Fictional species biography

The Brood are the Main Universe's first natural predators, spawned on a dark galaxy prior the emergence of Galactus from his incubator. Their planet of origin is unknown, but such is their relentless evil, legend holds that the Brood originated not through natural evolution, but in otherworldly sorcery from a different universe from which they escaped, with hopes of satisfying their insatiable hunger after its collapsing. They were eventually found and captured by the Kree Empire, along with other hive species, so they could weaponize them and use them against rival empires. The Supreme Intelligence approved of the idea, stating that they could be used against the Shi'ar Empire, although, he sees that it'll take millions of years to create a large enough army to fully be unleashed as a weapon against their enemies.

In the next eight million years of experimentation the Black Judges deemed the Brood a major success and were unleashed on the Shi'ar Galaxy where the Brood found certain large space-dwelling creatures that they decided to prey to use as living starships to infest neighboring star systems and initiating an intergalactic campaign to build a fearsome empire. These space-dwelling creatures included the whale-like Acanti, and the shark-like Starsharks.

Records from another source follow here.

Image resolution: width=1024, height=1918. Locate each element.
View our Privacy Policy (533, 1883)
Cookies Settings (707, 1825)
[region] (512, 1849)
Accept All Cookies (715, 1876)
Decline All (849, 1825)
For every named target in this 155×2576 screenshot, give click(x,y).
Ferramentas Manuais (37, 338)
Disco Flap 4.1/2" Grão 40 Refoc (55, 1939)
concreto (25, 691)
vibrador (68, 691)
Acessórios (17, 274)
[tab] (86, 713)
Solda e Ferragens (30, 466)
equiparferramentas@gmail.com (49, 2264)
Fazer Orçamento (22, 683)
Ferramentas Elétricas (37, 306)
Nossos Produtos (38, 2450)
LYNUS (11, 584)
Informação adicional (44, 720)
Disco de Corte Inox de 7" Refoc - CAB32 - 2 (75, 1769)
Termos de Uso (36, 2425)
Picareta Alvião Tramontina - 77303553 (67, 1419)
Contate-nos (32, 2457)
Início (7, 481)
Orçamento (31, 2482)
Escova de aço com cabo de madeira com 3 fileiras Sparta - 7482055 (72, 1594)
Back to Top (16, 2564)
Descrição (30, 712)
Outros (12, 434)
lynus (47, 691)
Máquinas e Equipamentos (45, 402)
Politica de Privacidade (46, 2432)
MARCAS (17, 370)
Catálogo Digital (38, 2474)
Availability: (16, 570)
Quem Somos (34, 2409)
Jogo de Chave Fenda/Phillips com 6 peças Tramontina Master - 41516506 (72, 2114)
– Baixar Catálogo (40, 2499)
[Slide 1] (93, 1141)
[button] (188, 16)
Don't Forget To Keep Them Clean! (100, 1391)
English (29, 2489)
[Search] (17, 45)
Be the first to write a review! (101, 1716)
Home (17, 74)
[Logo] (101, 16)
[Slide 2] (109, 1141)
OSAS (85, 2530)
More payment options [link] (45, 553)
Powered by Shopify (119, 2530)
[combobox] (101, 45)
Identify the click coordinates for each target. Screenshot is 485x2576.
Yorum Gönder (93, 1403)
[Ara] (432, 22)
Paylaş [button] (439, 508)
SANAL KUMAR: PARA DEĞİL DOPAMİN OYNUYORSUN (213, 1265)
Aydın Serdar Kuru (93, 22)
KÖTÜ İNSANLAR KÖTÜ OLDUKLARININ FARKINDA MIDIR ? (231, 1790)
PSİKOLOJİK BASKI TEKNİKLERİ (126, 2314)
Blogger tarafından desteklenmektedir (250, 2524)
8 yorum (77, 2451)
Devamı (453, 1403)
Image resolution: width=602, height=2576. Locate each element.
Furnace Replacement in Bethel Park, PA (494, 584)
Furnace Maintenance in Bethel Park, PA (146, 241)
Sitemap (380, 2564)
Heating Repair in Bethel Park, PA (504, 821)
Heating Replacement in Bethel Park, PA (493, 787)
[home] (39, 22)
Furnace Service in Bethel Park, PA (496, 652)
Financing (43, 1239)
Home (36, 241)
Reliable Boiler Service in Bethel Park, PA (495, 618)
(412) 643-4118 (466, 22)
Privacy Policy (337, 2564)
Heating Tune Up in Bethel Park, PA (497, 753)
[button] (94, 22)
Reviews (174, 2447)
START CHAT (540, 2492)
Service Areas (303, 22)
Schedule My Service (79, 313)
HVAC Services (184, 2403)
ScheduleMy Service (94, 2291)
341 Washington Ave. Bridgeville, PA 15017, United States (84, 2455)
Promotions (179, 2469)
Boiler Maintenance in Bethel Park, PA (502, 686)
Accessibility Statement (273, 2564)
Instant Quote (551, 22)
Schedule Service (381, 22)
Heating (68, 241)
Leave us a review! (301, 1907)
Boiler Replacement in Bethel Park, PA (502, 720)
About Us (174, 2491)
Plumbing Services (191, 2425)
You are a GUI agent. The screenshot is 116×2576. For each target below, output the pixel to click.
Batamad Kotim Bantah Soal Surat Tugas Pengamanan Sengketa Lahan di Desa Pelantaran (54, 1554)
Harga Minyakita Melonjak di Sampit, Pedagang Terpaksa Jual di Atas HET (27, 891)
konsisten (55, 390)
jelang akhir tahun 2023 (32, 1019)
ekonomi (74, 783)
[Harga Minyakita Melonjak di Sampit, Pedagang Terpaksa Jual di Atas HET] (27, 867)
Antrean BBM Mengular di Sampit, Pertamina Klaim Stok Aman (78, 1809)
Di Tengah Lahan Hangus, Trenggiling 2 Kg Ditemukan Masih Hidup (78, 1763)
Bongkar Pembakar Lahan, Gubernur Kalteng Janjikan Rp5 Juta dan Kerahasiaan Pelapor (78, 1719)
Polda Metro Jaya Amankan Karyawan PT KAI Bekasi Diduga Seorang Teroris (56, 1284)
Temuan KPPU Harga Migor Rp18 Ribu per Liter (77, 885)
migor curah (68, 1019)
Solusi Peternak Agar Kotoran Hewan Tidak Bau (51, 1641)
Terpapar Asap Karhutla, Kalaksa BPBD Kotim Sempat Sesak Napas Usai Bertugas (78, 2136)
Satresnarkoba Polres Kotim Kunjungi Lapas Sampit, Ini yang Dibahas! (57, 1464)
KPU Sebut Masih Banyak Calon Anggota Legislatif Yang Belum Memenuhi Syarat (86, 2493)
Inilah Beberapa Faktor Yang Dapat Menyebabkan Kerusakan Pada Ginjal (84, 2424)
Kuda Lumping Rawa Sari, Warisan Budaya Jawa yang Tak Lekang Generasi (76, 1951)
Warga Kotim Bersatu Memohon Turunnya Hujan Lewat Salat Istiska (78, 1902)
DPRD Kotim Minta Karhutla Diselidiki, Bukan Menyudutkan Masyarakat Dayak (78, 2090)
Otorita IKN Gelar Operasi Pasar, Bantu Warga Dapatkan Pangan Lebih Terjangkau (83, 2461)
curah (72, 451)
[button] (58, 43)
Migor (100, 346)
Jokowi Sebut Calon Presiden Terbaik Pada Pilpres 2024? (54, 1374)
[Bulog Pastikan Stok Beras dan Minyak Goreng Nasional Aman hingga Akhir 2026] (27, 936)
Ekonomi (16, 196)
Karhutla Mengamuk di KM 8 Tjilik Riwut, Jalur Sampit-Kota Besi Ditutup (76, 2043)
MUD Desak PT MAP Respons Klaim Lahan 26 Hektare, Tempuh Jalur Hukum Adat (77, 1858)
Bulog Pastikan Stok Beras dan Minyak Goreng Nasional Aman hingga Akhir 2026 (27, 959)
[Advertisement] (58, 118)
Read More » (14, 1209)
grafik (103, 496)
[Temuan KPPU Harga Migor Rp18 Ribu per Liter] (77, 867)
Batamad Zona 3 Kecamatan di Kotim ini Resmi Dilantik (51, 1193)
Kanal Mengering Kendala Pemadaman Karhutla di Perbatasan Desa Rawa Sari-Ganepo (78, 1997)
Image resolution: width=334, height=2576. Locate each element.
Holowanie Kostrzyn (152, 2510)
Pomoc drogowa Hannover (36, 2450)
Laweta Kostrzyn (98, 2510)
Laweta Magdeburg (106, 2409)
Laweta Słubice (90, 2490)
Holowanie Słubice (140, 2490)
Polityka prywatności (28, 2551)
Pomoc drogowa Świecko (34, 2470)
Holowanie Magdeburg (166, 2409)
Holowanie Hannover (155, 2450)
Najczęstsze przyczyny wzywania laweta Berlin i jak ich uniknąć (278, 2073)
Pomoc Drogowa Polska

The Brood use a virus that effectively lobotomizes these creatures, the Slaver Virus as it is known is a powerful force that dismantles the cores of reasoning within the target's brain causing the sources of self-awareness and the conscious mind to simple shut down, turning the creatures into faithful zombies. Then they use bionics to control them. The Brood hollow out part of the creatures (by eating them) and use the space created to live in, like termites eating a tree. This eventually kills the living ships, requiring them to capture new ones. One of the Acanti they captured was of unusual size (its rib cage alone was the size of a mountain range.) They used it as their main base, and, when it died and crashed onto a planet, used it as their main city. The corpse was so large, it took centuries just to rot halfway. However, predators from the planet they landed on infested the area of the dead Acanti's brain, so the Brood avoided it.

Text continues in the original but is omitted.